* **Görev Tanımı**: Aşağıdaki materyali, "Topplistorna" ifadesinin yerine "Resultatlistorna" koyarak yeniden yazın. Geri kalan her şey olduğu gibi kalsın.
-*-*-
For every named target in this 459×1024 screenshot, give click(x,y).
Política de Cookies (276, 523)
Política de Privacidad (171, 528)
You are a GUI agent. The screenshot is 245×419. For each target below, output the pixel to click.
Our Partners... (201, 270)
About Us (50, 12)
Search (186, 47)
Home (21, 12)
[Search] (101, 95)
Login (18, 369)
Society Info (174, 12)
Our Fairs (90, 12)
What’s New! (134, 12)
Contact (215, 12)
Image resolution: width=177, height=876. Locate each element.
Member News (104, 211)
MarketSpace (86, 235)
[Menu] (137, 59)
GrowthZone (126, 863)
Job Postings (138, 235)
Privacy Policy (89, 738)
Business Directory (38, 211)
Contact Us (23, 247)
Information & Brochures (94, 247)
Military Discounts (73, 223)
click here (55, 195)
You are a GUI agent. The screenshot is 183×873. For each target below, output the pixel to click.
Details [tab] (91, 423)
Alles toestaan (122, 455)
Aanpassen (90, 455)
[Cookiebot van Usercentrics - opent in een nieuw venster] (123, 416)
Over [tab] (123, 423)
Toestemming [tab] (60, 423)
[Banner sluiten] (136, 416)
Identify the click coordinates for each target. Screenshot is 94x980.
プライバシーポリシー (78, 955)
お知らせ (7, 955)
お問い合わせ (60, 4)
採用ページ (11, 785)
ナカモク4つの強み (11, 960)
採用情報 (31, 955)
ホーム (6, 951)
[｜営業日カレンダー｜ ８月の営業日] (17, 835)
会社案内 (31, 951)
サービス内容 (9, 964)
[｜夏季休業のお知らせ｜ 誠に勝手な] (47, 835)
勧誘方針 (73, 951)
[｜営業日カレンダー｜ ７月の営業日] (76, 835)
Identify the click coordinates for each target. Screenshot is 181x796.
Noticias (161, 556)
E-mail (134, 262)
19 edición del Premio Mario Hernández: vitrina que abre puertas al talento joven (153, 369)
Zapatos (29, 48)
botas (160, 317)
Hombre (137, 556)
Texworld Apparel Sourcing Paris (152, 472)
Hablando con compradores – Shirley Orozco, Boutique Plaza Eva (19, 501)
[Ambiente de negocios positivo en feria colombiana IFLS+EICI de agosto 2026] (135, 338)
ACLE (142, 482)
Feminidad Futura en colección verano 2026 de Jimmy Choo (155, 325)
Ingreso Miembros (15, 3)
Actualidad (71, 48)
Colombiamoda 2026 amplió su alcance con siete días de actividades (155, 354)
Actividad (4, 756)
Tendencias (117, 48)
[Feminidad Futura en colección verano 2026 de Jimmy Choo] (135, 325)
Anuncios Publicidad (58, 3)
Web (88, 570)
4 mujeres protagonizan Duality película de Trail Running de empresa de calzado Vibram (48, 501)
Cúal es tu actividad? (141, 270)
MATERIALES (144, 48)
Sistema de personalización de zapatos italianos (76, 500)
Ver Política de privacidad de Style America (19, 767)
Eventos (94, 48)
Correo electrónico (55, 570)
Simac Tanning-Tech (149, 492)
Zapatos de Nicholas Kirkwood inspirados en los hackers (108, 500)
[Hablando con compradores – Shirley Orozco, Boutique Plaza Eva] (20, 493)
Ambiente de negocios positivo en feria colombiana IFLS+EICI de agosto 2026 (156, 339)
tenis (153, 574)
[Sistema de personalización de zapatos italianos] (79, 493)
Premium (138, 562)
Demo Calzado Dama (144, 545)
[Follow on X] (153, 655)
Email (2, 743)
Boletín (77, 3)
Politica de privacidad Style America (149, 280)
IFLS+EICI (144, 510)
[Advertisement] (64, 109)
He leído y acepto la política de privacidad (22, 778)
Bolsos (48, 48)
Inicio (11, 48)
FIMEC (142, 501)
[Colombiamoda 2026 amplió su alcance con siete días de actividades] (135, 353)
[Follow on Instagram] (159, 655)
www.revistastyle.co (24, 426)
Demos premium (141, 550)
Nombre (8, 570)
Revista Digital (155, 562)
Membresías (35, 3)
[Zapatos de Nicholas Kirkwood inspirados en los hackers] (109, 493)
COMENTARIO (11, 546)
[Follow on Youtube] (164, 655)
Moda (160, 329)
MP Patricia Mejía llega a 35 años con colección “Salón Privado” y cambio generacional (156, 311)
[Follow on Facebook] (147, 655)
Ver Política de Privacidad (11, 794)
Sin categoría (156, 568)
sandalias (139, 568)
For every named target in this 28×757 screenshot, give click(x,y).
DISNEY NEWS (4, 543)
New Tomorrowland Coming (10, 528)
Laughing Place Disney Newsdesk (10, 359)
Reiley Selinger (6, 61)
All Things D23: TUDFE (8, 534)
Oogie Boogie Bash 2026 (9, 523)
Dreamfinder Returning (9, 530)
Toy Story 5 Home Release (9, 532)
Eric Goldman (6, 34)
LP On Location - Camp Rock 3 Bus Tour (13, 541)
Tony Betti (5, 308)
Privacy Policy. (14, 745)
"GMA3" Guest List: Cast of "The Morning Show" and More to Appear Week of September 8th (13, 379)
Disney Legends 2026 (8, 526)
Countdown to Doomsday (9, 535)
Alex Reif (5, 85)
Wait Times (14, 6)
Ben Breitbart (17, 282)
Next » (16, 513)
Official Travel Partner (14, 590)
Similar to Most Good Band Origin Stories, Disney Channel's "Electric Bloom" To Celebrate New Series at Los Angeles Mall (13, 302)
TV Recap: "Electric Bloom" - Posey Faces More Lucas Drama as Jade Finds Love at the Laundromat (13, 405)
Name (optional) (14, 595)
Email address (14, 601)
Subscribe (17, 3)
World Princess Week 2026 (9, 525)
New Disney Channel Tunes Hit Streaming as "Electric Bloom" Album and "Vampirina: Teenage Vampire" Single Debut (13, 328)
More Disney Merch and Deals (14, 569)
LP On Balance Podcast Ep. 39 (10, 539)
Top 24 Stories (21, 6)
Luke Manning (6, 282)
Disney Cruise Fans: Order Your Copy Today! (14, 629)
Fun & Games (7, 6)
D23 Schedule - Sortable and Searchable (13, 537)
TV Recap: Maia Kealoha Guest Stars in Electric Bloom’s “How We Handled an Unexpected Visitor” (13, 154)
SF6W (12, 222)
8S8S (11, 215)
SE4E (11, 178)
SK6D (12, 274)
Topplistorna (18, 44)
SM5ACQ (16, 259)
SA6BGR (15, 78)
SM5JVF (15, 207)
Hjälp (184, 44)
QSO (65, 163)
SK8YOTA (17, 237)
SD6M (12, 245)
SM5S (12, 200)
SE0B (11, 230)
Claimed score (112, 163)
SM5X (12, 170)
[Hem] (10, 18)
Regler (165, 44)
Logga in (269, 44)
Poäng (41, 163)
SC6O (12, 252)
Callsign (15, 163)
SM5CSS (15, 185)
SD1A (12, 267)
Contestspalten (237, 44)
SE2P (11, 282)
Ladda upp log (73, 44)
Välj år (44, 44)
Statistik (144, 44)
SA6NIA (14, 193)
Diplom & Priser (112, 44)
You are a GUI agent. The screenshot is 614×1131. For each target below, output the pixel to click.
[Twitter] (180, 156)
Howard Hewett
-*-*-
* **Görevin Cevabı**:
For every named target in this 459×1024 screenshot, give click(x,y).
Política de Cookies (276, 523)
Política de Privacidad (171, 528)
You are a GUI agent. The screenshot is 245×419. For each target below, output the pixel to click.
Our Partners... (201, 270)
About Us (50, 12)
Search (186, 47)
Home (21, 12)
[Search] (101, 95)
Login (18, 369)
Society Info (174, 12)
Our Fairs (90, 12)
What’s New! (134, 12)
Contact (215, 12)
Image resolution: width=177, height=876. Locate each element.
Member News (104, 211)
MarketSpace (86, 235)
[Menu] (137, 59)
GrowthZone (126, 863)
Job Postings (138, 235)
Privacy Policy (89, 738)
Business Directory (38, 211)
Contact Us (23, 247)
Information & Brochures (94, 247)
Military Discounts (73, 223)
click here (55, 195)
You are a GUI agent. The screenshot is 183×873. For each target below, output the pixel to click.
Details [tab] (91, 423)
Alles toestaan (122, 455)
Aanpassen (90, 455)
[Cookiebot van Usercentrics - opent in een nieuw venster] (123, 416)
Over [tab] (123, 423)
Toestemming [tab] (60, 423)
[Banner sluiten] (136, 416)
Identify the click coordinates for each target. Screenshot is 94x980.
プライバシーポリシー (78, 955)
お知らせ (7, 955)
お問い合わせ (60, 4)
採用ページ (11, 785)
ナカモク4つの強み (11, 960)
採用情報 (31, 955)
ホーム (6, 951)
[｜営業日カレンダー｜ ８月の営業日] (17, 835)
会社案内 (31, 951)
サービス内容 (9, 964)
[｜夏季休業のお知らせ｜ 誠に勝手な] (47, 835)
勧誘方針 (73, 951)
[｜営業日カレンダー｜ ７月の営業日] (76, 835)
Identify the click coordinates for each target. Screenshot is 181x796.
Noticias (161, 556)
E-mail (134, 262)
19 edición del Premio Mario Hernández: vitrina que abre puertas al talento joven (153, 369)
Zapatos (29, 48)
botas (160, 317)
Hombre (137, 556)
Texworld Apparel Sourcing Paris (152, 472)
Hablando con compradores – Shirley Orozco, Boutique Plaza Eva (19, 501)
[Ambiente de negocios positivo en feria colombiana IFLS+EICI de agosto 2026] (135, 338)
ACLE (142, 482)
Feminidad Futura en colección verano 2026 de Jimmy Choo (155, 325)
Ingreso Miembros (15, 3)
Actualidad (71, 48)
Colombiamoda 2026 amplió su alcance con siete días de actividades (155, 354)
Actividad (4, 756)
Tendencias (117, 48)
[Feminidad Futura en colección verano 2026 de Jimmy Choo] (135, 325)
Anuncios Publicidad (58, 3)
Web (88, 570)
4 mujeres protagonizan Duality película de Trail Running de empresa de calzado Vibram (48, 501)
Cúal es tu actividad? (141, 270)
MATERIALES (144, 48)
Sistema de personalización de zapatos italianos (76, 500)
Ver Política de privacidad de Style America (19, 767)
Eventos (94, 48)
Correo electrónico (55, 570)
Simac Tanning-Tech (149, 492)
Zapatos de Nicholas Kirkwood inspirados en los hackers (108, 500)
[Hablando con compradores – Shirley Orozco, Boutique Plaza Eva] (20, 493)
Ambiente de negocios positivo en feria colombiana IFLS+EICI de agosto 2026 (156, 339)
tenis (153, 574)
[Sistema de personalización de zapatos italianos] (79, 493)
Premium (138, 562)
Demo Calzado Dama (144, 545)
[Follow on X] (153, 655)
Email (2, 743)
Boletín (77, 3)
Politica de privacidad Style America (149, 280)
IFLS+EICI (144, 510)
[Advertisement] (64, 109)
He leído y acepto la política de privacidad (22, 778)
Bolsos (48, 48)
Inicio (11, 48)
FIMEC (142, 501)
[Colombiamoda 2026 amplió su alcance con siete días de actividades] (135, 353)
[Follow on Instagram] (159, 655)
www.revistastyle.co (24, 426)
Demos premium (141, 550)
Nombre (8, 570)
Revista Digital (155, 562)
Membresías (35, 3)
[Zapatos de Nicholas Kirkwood inspirados en los hackers] (109, 493)
COMENTARIO (11, 546)
[Follow on Youtube] (164, 655)
Moda (160, 329)
MP Patricia Mejía llega a 35 años con colección “Salón Privado” y cambio generacional (156, 311)
[Follow on Facebook] (147, 655)
Ver Política de Privacidad (11, 794)
Sin categoría (156, 568)
sandalias (139, 568)
For every named target in this 28×757 screenshot, give click(x,y).
DISNEY NEWS (4, 543)
New Tomorrowland Coming (10, 528)
Laughing Place Disney Newsdesk (10, 359)
Reiley Selinger (6, 61)
All Things D23: TUDFE (8, 534)
Oogie Boogie Bash 2026 (9, 523)
Dreamfinder Returning (9, 530)
Toy Story 5 Home Release (9, 532)
Eric Goldman (6, 34)
LP On Location - Camp Rock 3 Bus Tour (13, 541)
Tony Betti (5, 308)
Privacy Policy. (14, 745)
"GMA3" Guest List: Cast of "The Morning Show" and More to Appear Week of September 8th (13, 379)
Disney Legends 2026 (8, 526)
Countdown to Doomsday (9, 535)
Alex Reif (5, 85)
Wait Times (14, 6)
Ben Breitbart (17, 282)
Next » (16, 513)
Official Travel Partner (14, 590)
Similar to Most Good Band Origin Stories, Disney Channel's "Electric Bloom" To Celebrate New Series at Los Angeles Mall (13, 302)
TV Recap: "Electric Bloom" - Posey Faces More Lucas Drama as Jade Finds Love at the Laundromat (13, 405)
Name (optional) (14, 595)
Email address (14, 601)
Subscribe (17, 3)
World Princess Week 2026 (9, 525)
New Disney Channel Tunes Hit Streaming as "Electric Bloom" Album and "Vampirina: Teenage Vampire" Single Debut (13, 328)
More Disney Merch and Deals (14, 569)
LP On Balance Podcast Ep. 39 (10, 539)
Top 24 Stories (21, 6)
Luke Manning (6, 282)
Disney Cruise Fans: Order Your Copy Today! (14, 629)
Fun & Games (7, 6)
D23 Schedule - Sortable and Searchable (13, 537)
TV Recap: Maia Kealoha Guest Stars in Electric Bloom’s “How We Handled an Unexpected Visitor” (13, 154)
SF6W (12, 222)
8S8S (11, 215)
SE4E (11, 178)
SK6D (12, 274)
Resultatlistorna (18, 44)
SM5ACQ (16, 259)
SA6BGR (15, 78)
SM5JVF (15, 207)
Hjälp (184, 44)
QSO (65, 163)
SK8YOTA (17, 237)
SD6M (12, 245)
SM5S (12, 200)
SE0B (11, 230)
Claimed score (112, 163)
SM5X (12, 170)
[Hem] (10, 18)
Regler (165, 44)
Logga in (269, 44)
Poäng (41, 163)
SC6O (12, 252)
Callsign (15, 163)
SM5CSS (15, 185)
SD1A (12, 267)
Contestspalten (237, 44)
SE2P (11, 282)
Ladda upp log (73, 44)
Välj år (44, 44)
Statistik (144, 44)
SA6NIA (14, 193)
Diplom & Priser (112, 44)
You are a GUI agent. The screenshot is 614×1131. For each target below, output the pixel to click.
[Twitter] (180, 156)
Howard Hewett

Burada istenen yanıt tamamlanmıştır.